Keto Enol Tautomerization

Core Concepts

In this article, you will learn about keto enol tautomerization, including the meaning of “tautomerization,” trends in enol stability, and important mechanisms under acidic and basic conditions.

Topics Covered in Other Articles

• Aldol Condensations
• DNA Tautomerization
• Carbonyl Functional Group
• Alcohol Functional Group
• Alkene Functional Group

What is Keto Enol Tautomerization?

Keto enol tautomerization is the reaction of converting between the structures of a ketone and an enol molecule. Before we go through the mechanism of such a reaction, let’s first clarify the meaning of “tautomerization.”

Chemists use the term “tautomerization” to describe the process of two molecular structures that interconvert under a state of dynamic equilibrium. Often, this involves the movement of some chemical group between two sites on a molecule.

Put differently, let’s say you have a Molecule A with some functional group X. In Molecule A, group X attaches to site A. However, there exists another suitable location for group X to attach, called site B. Sometimes, group X moves from site A to site B, which changes Molecule A to Molecule B, its tautomer. Once at site B, group X can also move back to site A. The movement of group X between sites, converting the molecular structure, is called tautomerization.

When you have a whole bunch of Molecule A, such as a mole dissolved in solvent, it will constantly convert to Molecule B and back again. However, the relative proportions of Molecule A and Molecule B remain consistent, because eventually, their rates of conversion will cancel out. This is what chemists mean by “dynamic equilibrium.”

Often, Molecule A has more stability than Molecule B, meaning that Molecule A outnumbers B at equilibrium. This unequal state of equilibrium occurs commonly in tautomer pairs, including between ketones and enols. However, in keto enol tautomerization, different structural factors determine which molecule outnumbers the other.

Keto Enol Tautomer Structure

Generally, ketones are favored heavily over enols in many of the most common molecular structures. However, the structure of the ɑ-carbon (the carbon once-removed from the carbonyl) can alter the favorability of the ketone.

One such structural trend holds that ɑ-carbons with more non-hydrogens have more stability as enols. For instance, if the ɑ-carbon has a methyl structure, with three hydrogens, it has less stability forming an enol than a methylene ɑ-carbon, which has two hydrogens. Enols formed by methylene ɑ-carbons stabilize enols less than methine ɑ-carbons, which have one hydrogen and two hydrocarbon attachments.

* **Task statement**
Answer these questions about the keto enol tautomerization passage:
1. According to the passage, what is the ɑ-carbon?
2. Why do the relative proportions of Molecule A and Molecule B stay consistent?
3. How many hydrogens does a methylene ɑ-carbon have?
Rely only on the text above for your answers.

* **Data extracts**
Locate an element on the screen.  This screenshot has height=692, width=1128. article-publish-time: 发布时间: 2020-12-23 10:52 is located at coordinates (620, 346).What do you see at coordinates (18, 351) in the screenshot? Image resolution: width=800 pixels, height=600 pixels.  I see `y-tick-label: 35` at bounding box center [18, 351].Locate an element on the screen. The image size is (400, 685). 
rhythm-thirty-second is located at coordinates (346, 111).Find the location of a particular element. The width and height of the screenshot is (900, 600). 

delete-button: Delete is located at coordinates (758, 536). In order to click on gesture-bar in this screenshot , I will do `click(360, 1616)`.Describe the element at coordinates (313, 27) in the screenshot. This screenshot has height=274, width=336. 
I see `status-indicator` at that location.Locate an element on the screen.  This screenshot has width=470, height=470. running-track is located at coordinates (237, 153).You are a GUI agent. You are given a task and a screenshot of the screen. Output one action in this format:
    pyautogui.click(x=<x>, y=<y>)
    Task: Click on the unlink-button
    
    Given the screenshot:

* **Answer for the task**
1. It is the carbon once-removed from the carbonyl.
2. Their rates of conversion eventually cancel out.
3. Two.